1. Have a debrief meeting after every job
The big key here is to analyze every project, no matter how successful they may have been. Look at “the good, the bad and the ugly.” It is equally as important to learn what makes a job successful as one that went poorly and lost money, and a whole lot more fun! If your company goes through a period of time taking on many smaller jobs, you may have to pick and choose, but getting a good cross section is critical.
2. Involve the key players in the meeting
This would include the job site manager, Lead Carpenter or Project Manager, the estimator, and sales. By omitting any of these you lose a great deal of insight into what happened and why.
3. Share information beforehand & come prepared
A huge waste of everyone’s time is to have a meeting in which the participants are seeing the material for the first time. There is a great deal of time spent just reading through documents and figuring everything out. If everyone has a final job cost report, the client survey, perhaps an updated projected vs. actual schedule a week or two before the meeting, they can digest the information on their own and bring salient points to the table.
It is also very unproductive for one person to have the information and simply download their view point on everyone else at the meeting; share the information openly and with plenty of time to review.
4. If you mess up, you fess up
Do not allow your meeting to evolve into the “Blame Game”… many debrief meetings fail when the finger pointing starts. So, for example, a Project Manager can come to the table and admit that the reason that window installation did not hit the budget was poor planning on his or her part. Or the Estimator can discuss how he/she did not understand the complexity of the framing so they did not put enough money in that area on the quote.
This changes the discussion and progress toward improvement dramatically. So, encourage participants to come forward, but ask them to include steps that they, or the team, can take to eliminate the error going forward.
5. Pick one thing to change
It is counter-productive to discuss 20 errors or problems and then try and change them all. Usually it leads to no change at all. So, have each participant suggest the one thing they can work on to make the biggest impact on improving the business.

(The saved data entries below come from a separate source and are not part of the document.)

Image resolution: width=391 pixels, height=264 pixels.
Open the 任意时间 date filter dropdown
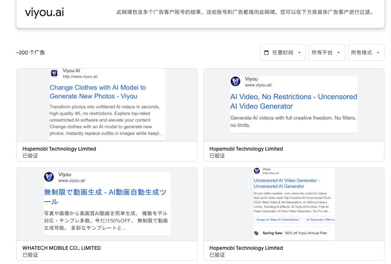(283, 53)
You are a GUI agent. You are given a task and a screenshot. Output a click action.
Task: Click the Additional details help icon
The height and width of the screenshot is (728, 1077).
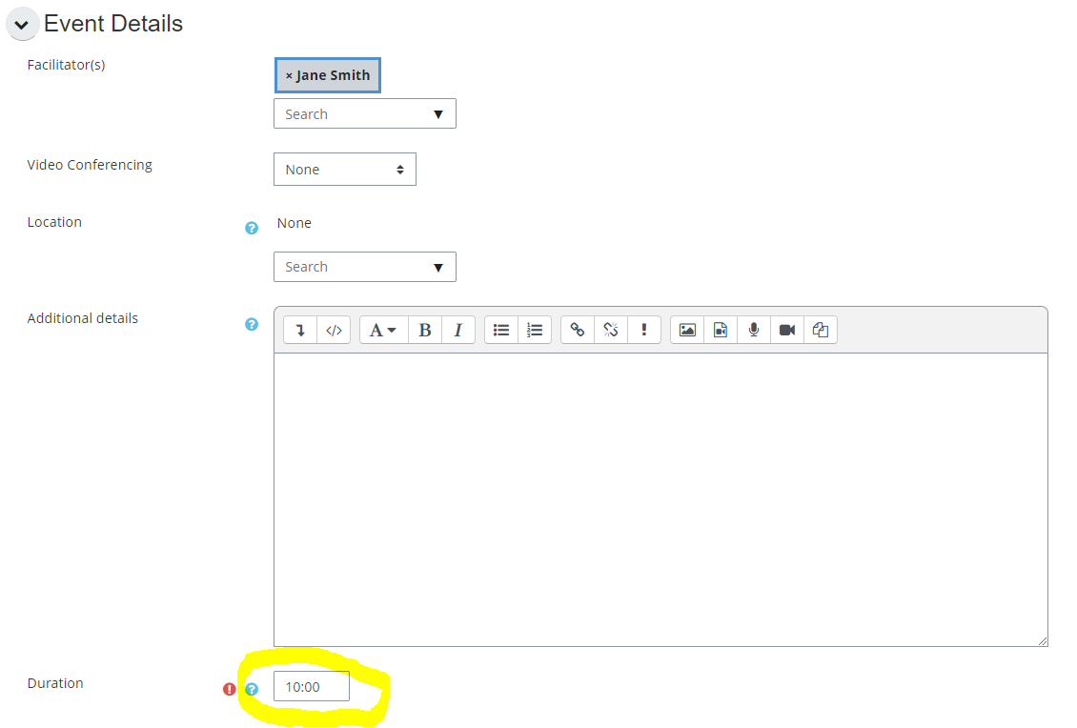point(252,324)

So, the PM mentioned above can say, “this is how I will specifically plan better for each phase of future projects.” Or, the Estimator can commit to improving the estimating process, so every aspect of a project is included in the proposal for the client.
6. Next steps; take notes and follow-up
Document process improvement commitments from the team and establish a tangible method to insure progress is really taking place. If you wait until the end of the next project it may be too late, or the same mistakes may happen and you are simply repeating the problem.
Need Help Getting Started?
If you don’t have a process in place to analyze jobs on a regular, ongoing basis… We’re here to help you get started! Click the button below to receive our FREE guide to establishing your own “post-mortem” process with this Job Autopsy Kit from our team here at Remodelers Advantage.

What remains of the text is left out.